▸ **GIVEN PROBLEM**
Render the stretch of items from the first line through the line containing "Looking at the screenshot, I should point(172,243)." as a Markdown table with the columns No and Line, numbering each row and omitting blank lines.

▸ **DATASET RECORDS**

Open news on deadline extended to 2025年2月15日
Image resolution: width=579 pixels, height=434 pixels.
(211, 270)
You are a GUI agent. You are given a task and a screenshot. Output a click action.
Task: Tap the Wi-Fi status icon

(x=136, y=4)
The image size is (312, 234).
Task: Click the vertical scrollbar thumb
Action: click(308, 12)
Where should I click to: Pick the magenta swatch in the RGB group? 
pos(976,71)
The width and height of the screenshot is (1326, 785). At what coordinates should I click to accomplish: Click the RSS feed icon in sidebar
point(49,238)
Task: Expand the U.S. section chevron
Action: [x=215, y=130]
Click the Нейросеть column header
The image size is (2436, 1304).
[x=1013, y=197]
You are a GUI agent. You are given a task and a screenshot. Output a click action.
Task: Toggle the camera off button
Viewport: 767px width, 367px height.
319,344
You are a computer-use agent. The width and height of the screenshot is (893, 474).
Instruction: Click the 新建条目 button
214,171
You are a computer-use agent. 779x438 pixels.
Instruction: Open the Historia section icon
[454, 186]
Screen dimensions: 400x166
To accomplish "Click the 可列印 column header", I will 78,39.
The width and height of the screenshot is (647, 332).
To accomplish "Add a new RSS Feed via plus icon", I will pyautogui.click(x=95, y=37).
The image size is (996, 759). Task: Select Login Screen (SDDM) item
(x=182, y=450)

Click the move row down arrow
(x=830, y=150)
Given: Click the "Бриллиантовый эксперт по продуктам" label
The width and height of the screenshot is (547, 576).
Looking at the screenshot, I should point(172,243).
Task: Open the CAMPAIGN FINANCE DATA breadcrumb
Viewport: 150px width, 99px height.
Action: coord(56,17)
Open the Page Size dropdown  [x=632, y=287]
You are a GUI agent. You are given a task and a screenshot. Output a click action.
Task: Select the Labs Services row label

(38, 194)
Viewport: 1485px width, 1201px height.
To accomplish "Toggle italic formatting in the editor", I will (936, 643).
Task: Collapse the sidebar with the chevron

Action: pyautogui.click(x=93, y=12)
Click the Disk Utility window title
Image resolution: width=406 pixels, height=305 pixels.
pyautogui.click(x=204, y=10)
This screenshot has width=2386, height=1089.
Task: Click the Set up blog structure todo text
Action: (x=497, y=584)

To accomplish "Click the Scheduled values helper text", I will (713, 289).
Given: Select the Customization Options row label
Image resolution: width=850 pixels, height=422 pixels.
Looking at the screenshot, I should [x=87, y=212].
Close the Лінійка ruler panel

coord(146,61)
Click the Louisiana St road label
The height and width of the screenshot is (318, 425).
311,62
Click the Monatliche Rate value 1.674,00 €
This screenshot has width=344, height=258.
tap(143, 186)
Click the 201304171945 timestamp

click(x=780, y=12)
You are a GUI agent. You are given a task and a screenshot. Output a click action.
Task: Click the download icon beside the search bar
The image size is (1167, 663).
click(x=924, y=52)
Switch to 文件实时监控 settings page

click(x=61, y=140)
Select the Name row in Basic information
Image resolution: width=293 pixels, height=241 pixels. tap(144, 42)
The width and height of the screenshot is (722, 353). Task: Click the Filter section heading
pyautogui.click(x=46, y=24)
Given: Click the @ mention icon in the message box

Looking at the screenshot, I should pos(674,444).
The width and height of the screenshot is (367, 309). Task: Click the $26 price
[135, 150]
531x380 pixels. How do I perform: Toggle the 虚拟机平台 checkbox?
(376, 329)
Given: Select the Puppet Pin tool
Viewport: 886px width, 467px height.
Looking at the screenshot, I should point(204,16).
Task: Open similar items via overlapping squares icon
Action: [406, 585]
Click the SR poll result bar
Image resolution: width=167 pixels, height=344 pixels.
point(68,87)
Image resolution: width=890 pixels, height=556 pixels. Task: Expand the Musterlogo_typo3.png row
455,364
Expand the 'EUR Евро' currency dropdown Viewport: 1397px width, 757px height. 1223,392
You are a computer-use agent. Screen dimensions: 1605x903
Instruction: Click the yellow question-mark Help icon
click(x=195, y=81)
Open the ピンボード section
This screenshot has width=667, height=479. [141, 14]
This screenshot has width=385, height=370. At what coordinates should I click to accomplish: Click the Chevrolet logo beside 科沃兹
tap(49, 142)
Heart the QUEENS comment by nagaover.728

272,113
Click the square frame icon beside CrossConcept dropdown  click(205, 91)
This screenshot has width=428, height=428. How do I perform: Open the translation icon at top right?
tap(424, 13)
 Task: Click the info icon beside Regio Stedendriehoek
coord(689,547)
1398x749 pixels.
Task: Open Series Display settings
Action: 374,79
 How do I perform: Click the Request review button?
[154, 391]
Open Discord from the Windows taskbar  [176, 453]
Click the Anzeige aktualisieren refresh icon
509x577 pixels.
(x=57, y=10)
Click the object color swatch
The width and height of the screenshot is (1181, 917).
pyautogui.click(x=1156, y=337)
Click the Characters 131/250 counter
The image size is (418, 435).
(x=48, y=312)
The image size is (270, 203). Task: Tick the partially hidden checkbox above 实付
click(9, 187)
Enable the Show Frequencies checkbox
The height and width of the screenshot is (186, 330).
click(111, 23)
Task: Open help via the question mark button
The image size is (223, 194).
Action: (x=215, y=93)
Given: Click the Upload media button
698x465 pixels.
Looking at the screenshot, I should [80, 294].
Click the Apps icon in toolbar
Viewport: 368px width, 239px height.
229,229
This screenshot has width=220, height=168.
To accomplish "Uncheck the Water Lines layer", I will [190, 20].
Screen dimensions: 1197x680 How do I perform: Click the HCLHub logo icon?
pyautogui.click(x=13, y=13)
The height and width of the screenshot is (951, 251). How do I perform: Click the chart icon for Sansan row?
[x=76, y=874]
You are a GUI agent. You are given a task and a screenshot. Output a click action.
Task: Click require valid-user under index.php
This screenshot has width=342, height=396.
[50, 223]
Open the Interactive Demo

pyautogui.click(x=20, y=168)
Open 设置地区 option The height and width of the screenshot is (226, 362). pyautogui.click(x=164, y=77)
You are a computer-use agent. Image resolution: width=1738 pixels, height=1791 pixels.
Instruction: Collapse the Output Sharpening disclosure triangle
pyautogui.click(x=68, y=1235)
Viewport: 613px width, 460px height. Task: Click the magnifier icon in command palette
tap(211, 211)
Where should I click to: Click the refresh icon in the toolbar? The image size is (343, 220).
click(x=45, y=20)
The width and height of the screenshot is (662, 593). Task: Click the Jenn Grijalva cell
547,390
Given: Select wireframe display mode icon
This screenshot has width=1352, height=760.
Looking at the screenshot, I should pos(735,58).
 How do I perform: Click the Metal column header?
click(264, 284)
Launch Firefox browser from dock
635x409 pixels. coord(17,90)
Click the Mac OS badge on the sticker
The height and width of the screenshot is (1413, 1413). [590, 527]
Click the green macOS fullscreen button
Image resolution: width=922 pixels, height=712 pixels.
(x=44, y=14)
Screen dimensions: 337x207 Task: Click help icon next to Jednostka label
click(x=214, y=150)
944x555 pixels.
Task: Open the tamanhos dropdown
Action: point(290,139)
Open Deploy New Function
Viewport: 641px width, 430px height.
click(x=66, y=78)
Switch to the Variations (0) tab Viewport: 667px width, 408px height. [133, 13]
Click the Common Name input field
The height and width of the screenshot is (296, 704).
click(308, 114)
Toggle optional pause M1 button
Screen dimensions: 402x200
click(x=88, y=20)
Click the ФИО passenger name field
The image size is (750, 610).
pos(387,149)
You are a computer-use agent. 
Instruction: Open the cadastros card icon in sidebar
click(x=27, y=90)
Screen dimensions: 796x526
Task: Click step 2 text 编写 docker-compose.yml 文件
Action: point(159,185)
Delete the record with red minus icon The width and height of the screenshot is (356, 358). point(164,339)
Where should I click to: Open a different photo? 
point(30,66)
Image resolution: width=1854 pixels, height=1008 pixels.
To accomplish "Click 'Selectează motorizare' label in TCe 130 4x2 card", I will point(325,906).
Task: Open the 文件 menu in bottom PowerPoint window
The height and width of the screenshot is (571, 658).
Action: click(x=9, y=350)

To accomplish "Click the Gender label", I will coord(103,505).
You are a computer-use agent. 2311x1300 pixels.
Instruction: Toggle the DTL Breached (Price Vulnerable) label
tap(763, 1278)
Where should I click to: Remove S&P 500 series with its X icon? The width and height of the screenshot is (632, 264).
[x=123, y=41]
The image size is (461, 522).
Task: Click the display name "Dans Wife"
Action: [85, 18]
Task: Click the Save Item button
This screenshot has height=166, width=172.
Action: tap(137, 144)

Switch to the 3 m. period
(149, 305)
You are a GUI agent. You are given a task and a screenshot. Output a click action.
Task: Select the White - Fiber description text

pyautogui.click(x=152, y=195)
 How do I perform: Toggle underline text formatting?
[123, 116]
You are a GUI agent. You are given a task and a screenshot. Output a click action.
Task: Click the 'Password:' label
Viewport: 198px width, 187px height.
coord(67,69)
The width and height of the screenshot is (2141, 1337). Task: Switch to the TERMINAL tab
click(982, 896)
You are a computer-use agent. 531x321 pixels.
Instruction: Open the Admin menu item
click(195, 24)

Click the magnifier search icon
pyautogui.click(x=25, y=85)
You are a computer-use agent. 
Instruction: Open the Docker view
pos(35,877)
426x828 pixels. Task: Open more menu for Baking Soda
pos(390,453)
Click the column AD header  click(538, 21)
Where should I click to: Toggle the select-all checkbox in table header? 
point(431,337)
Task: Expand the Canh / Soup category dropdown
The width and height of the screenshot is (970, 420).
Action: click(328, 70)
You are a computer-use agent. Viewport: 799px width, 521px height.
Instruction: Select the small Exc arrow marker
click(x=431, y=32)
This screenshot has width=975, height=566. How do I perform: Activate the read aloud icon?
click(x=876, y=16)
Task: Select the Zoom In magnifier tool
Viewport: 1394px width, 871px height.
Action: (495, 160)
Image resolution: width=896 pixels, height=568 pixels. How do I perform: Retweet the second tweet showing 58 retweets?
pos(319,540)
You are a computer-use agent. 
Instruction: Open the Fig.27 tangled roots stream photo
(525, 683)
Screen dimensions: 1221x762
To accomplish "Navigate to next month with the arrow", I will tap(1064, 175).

▸ **EXPECTED ANSWER**
| No | Line |
|---|---|
| 1 | Open news on deadline extended to 2025年2月15日 |
| 2 | Image resolution: width=579 pixels, height=434 pixels. |
| 3 | (211, 270) |
| 4 | You are a GUI agent. You are given a task and a screenshot. Output a click action. |
| 5 | Task: Tap the Wi-Fi status icon |
| 6 | (x=136, y=4) |
| 7 | The image size is (312, 234). |
| 8 | Task: Click the vertical scrollbar thumb |
| 9 | Action: click(308, 12) |
| 10 | Where should I click to: Pick the magenta swatch in the RGB group?  |
| 11 | pos(976,71) |
| 12 | The width and height of the screenshot is (1326, 785). At what coordinates should I click to accomplish: Click the RSS feed icon in sidebar |
| 13 | point(49,238) |
| 14 | Task: Expand the U.S. section chevron |
| 15 | Action: [x=215, y=130] |
| 16 | Click the Нейросеть column header |
| 17 | The image size is (2436, 1304). |
| 18 | [x=1013, y=197] |
| 19 | You are a GUI agent. You are given a task and a screenshot. Output a click action. |
| 20 | Task: Toggle the camera off button |
| 21 | Viewport: 767px width, 367px height. |
| 22 | 319,344 |
| 23 | You are a computer-use agent. The width and height of the screenshot is (893, 474). |
| 24 | Instruction: Click the 新建条目 button |
| 25 | 214,171 |
| 26 | You are a computer-use agent. 779x438 pixels. |
| 27 | Instruction: Open the Historia section icon |
| 28 | [454, 186] |
| 29 | Screen dimensions: 400x166 |
| 30 | To accomplish "Click the 可列印 column header", I will 78,39. |
| 31 | The width and height of the screenshot is (647, 332). |
| 32 | To accomplish "Add a new RSS Feed via plus icon", I will pyautogui.click(x=95, y=37). |
| 33 | The image size is (996, 759). Task: Select Login Screen (SDDM) item |
| 34 | (x=182, y=450) |
| 35 | Click the move row down arrow |
| 36 | (x=830, y=150) |
| 37 | Given: Click the "Бриллиантовый эксперт по продуктам" label |
| 38 | The width and height of the screenshot is (547, 576). |
| 39 | Looking at the screenshot, I should point(172,243). |